L’armée accuse les FSR d’avoir « profité de la trêve pour mobiliser ses forces et de commettre plusieurs violations contre des civils« . Les forces paramilitaires accusent elles l’armée d’avoir « fabriqué une fausse vidéo » mettant en scène « un viol » qu’elle a imputé aux FSR.

– « Catastrophe » en vue –

Un nuage de fumée s’élève au-dessus du quartier de Bahri, à Khartoum, le 21 juin 2023.

Au Darfour, l’armée et les paramilitaires s’affrontent « avec tous types d’armes« , ont raconté mercredi soir à l’AFP des habitants de Nyala, capitale du Darfour-Sud. Dans cette région de l’ouest du pays où vivent des populations issues d’ethnies africaines ainsi que de tribus arabes, « le conflit a désormais une dimension ethnique« , ont averti l’ONU, l’Union africaine et l’IGAD, le bloc de l’Afrique de l’Est. Les violences commises au Darfour pourraient constituer des « crimes contre l’humanité« , juge l’ONU.

A El-Obeid, dans la région du Kordofan-Nord, limitrophe du Darfour, des témoins ont également fait état de « tirs d’artillerie« . Mercredi soir, l’armée a accusé le principal groupe rebelle du Kordofan-Sud d’avoir « attaqué la brigade d’infanterie de Kadugli, en violation du cessez-le-feu » conclu entre Khartoum et ce mouvement armé, l’un des deux à avoir refusé de rejoindre l’accord de paix historique de Juba signé en 2020, avec les autres groupes rebelles du pays.

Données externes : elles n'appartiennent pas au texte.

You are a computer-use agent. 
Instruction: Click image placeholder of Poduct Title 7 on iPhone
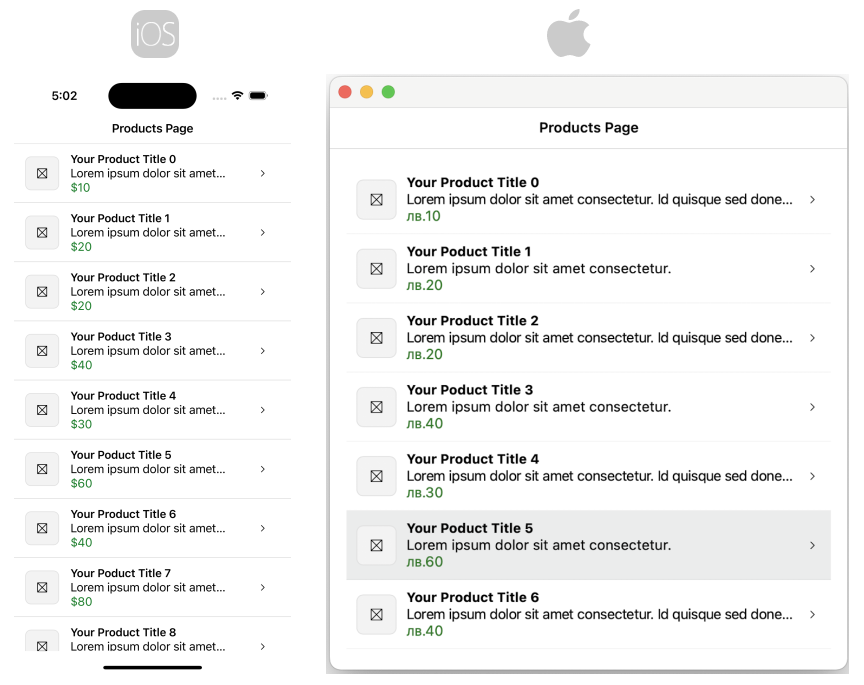pyautogui.click(x=42, y=588)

Avec la poursuite des hostilités, les deux tiers environ des établissements de santé dans les zones de combat sont désormais hors service, a indiqué l’Organisation mondiale de la santé, évoquant « 46 attaques contre des établissements de santé depuis le début des combats« . La situation humanitaire devrait encore s’aggraver avec la saison des pluies, synonyme de recrudescence du paludisme, d’insécurité alimentaire et de malnutrition infantile. Selon l’OMS, 11 millions de personnes ont besoin d’une assistance sanitaire.

Et l’ONU estime que 25 des 48 millions de Soudanais ne peuvent survivre sans aide humanitaire. Lundi 19 juin, la communauté internationale a promis 1,5 milliard de dollars d’aides, soit la moitié des besoins avancés par les agences humanitaires. Des promesses insuffisantes face « à la catastrophe qui se profile« , a prévenu William Carter, directeur au Soudan de l’ONG Norwegian Refugee Council dans une tribune. Près de 600.000 personnes ont trouvé refuge dans les pays voisins, a annoncé mardi 20 juin l’Organisation internationale pour les migrations, tandis que plus de deux millions de Soudanais sont déplacés dans leur propre pays, selon le Haut-commissariat des Nations unies pour les réfugiés.